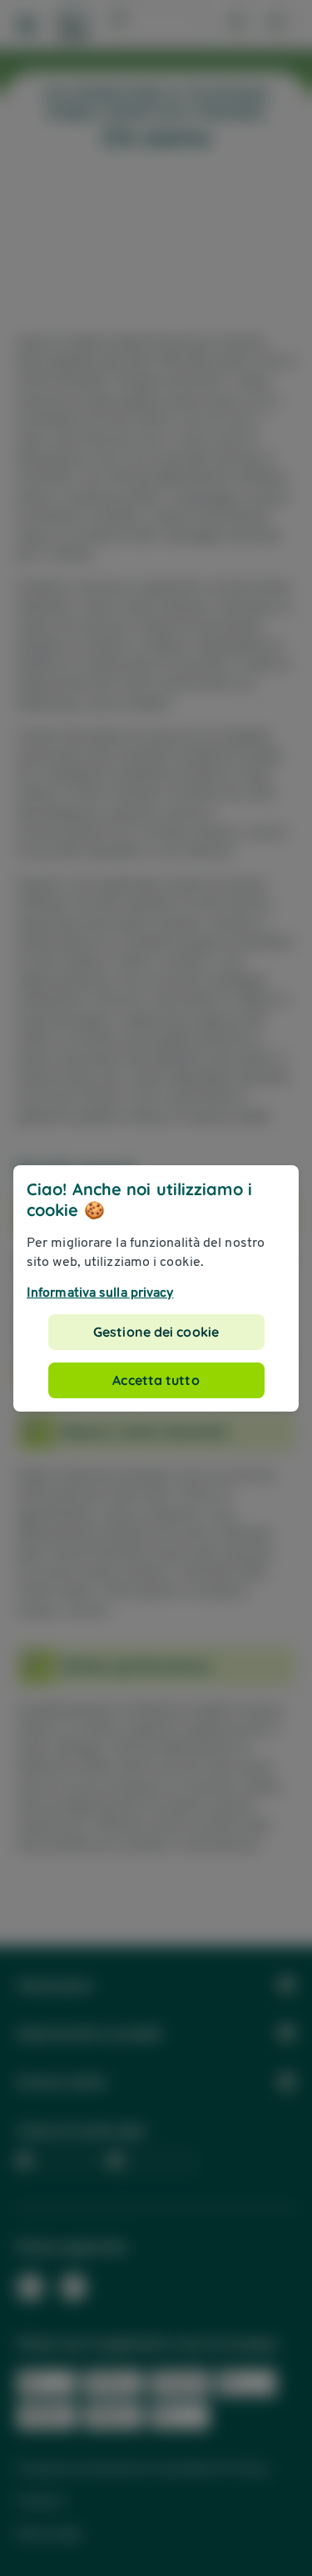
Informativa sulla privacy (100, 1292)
__________________________________________________
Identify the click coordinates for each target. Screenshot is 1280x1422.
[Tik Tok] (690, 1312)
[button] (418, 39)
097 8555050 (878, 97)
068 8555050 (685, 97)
__________________________________________________
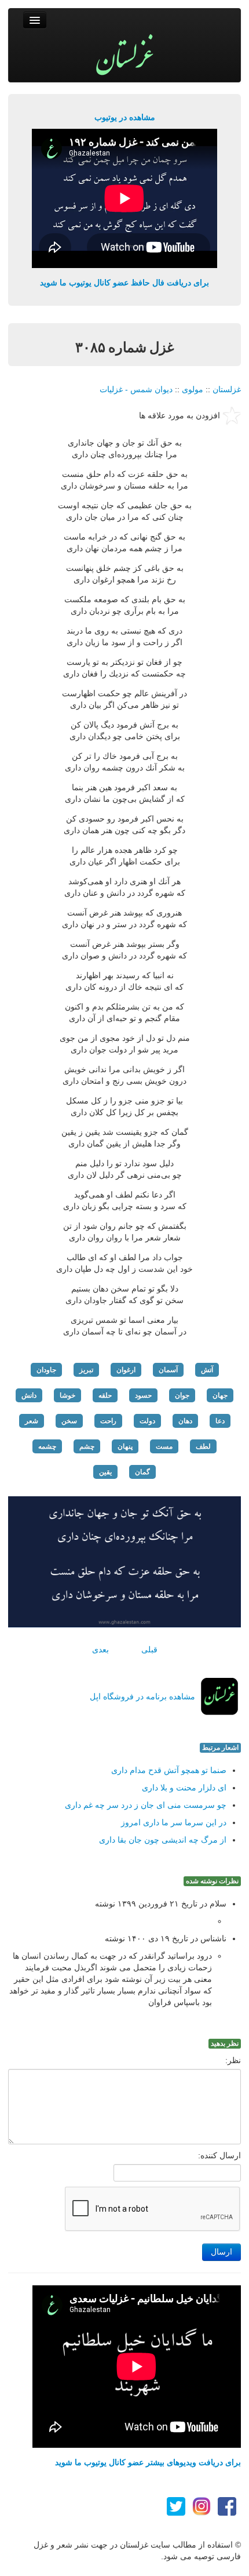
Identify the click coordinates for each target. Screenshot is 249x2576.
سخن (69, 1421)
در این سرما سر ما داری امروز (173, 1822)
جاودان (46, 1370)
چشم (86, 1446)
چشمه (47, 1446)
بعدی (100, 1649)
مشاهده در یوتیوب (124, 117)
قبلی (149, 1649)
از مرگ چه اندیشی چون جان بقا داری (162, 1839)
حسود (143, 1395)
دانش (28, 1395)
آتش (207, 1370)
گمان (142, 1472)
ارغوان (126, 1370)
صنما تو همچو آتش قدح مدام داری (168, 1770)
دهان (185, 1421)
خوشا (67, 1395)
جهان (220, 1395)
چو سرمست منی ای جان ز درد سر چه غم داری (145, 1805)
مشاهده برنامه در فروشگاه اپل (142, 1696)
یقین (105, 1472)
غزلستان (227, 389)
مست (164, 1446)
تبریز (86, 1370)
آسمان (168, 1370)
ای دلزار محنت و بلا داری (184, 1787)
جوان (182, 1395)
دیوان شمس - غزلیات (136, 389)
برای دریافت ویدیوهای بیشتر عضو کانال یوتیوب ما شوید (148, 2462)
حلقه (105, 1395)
__________________________________________________
◆ **Goal of the exercise**: Your task is to restate, word for word, only those lines above that fall between the line holding "خوشا (67, 1395)" and the line holding "حلقه (105, 1395)", inclusive.

◆ **Task output**:
خوشا (67, 1395)
جهان (220, 1395)
چو سرمست منی ای جان ز درد سر چه غم داری (145, 1805)
مشاهده برنامه در فروشگاه اپل (142, 1696)
یقین (105, 1472)
غزلستان (227, 389)
مست (164, 1446)
تبریز (86, 1370)
آسمان (168, 1370)
ای دلزار محنت و بلا داری (184, 1787)
جوان (182, 1395)
دیوان شمس - غزلیات (136, 389)
برای دریافت ویدیوهای بیشتر عضو کانال یوتیوب ما شوید (148, 2462)
حلقه (105, 1395)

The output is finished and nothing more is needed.